··· Dataset content
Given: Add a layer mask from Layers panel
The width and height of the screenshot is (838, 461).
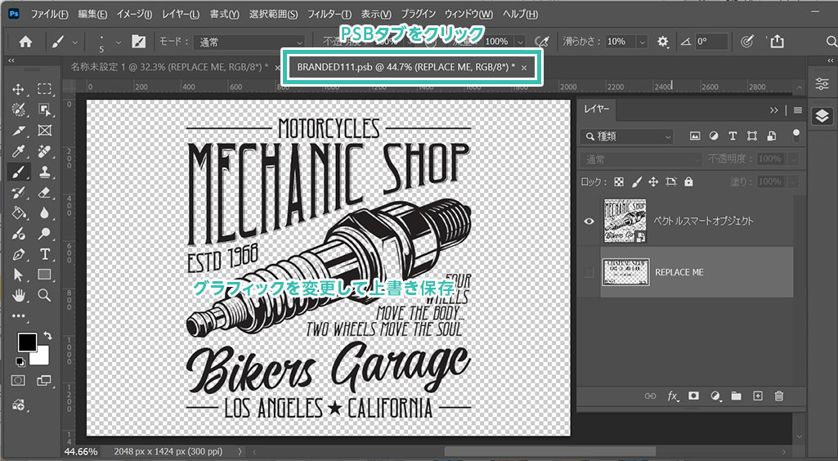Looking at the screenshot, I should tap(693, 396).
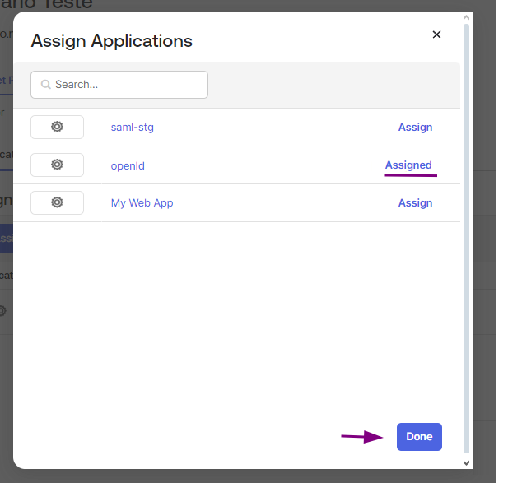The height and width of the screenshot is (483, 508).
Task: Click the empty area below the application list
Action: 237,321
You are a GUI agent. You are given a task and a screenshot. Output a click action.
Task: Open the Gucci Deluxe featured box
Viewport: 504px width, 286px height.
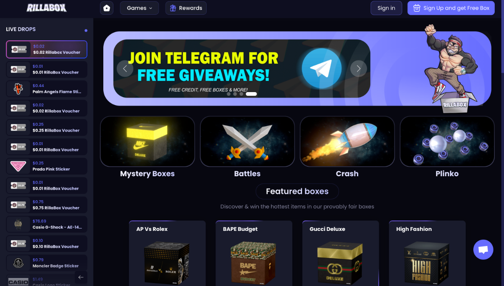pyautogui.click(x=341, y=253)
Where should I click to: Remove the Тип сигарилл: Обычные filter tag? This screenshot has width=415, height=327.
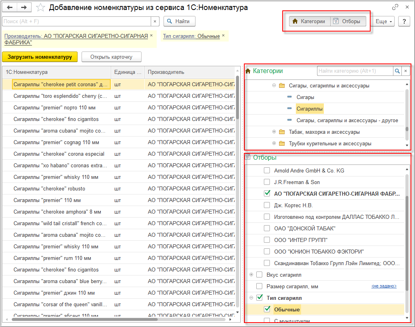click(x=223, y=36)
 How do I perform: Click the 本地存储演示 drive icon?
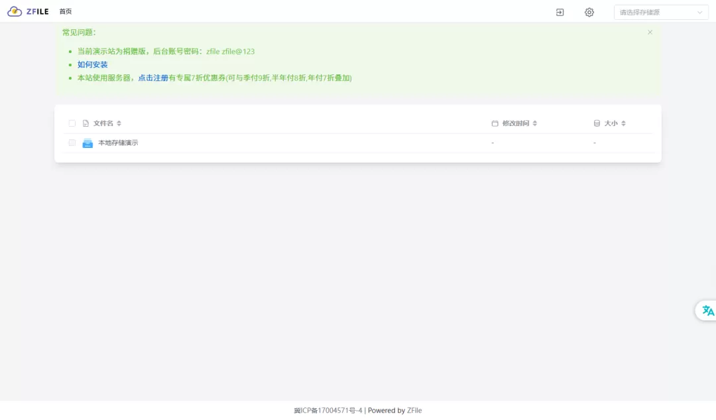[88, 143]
······
··· Dataset content
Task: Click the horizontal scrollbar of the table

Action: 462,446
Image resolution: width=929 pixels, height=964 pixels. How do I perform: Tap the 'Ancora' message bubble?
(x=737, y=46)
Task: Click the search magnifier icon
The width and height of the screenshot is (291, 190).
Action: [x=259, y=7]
······
··· Dataset content
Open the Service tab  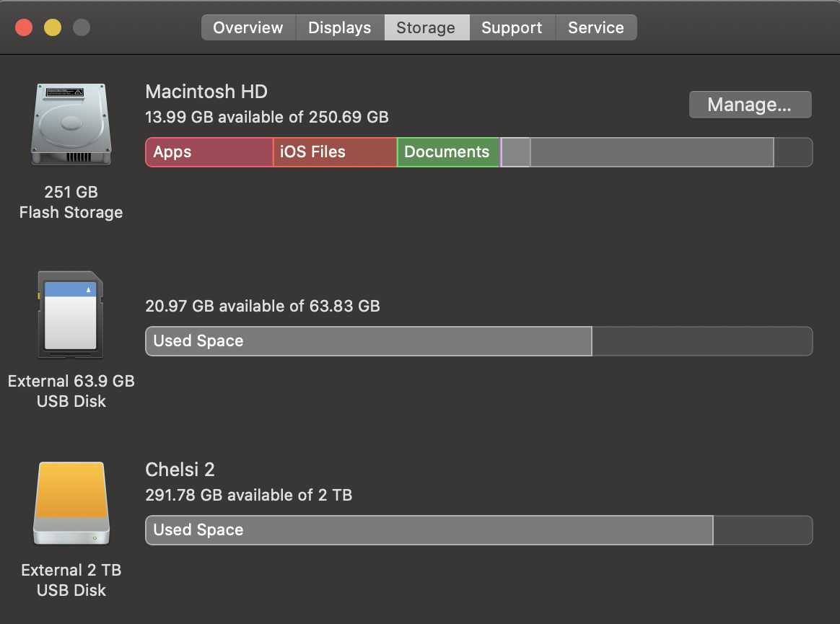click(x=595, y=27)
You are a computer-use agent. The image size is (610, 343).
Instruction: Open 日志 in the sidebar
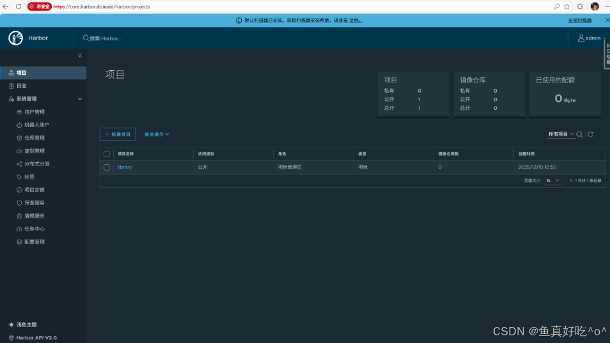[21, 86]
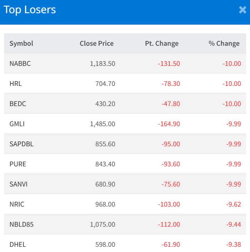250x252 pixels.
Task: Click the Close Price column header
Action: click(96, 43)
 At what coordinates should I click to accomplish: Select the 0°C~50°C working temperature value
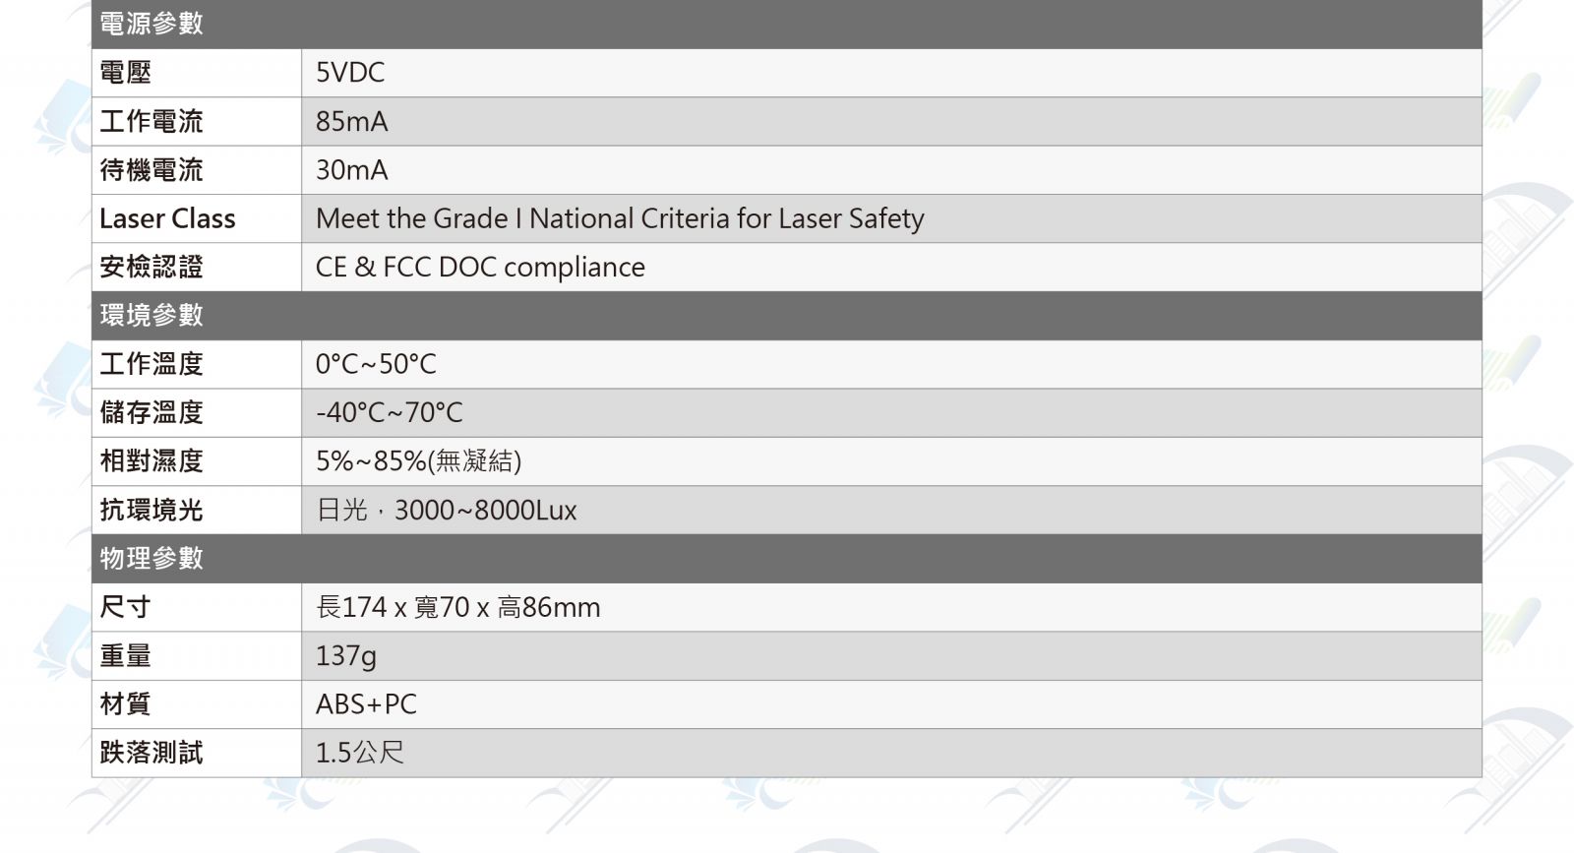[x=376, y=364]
······
Exercise brief: Please show each line in the records above that contains "agent".

Output below:
You are a GUI agent. You are given a task and a screenshot. Output a click action.
You are a computer-use agent. The image size is (610, 343).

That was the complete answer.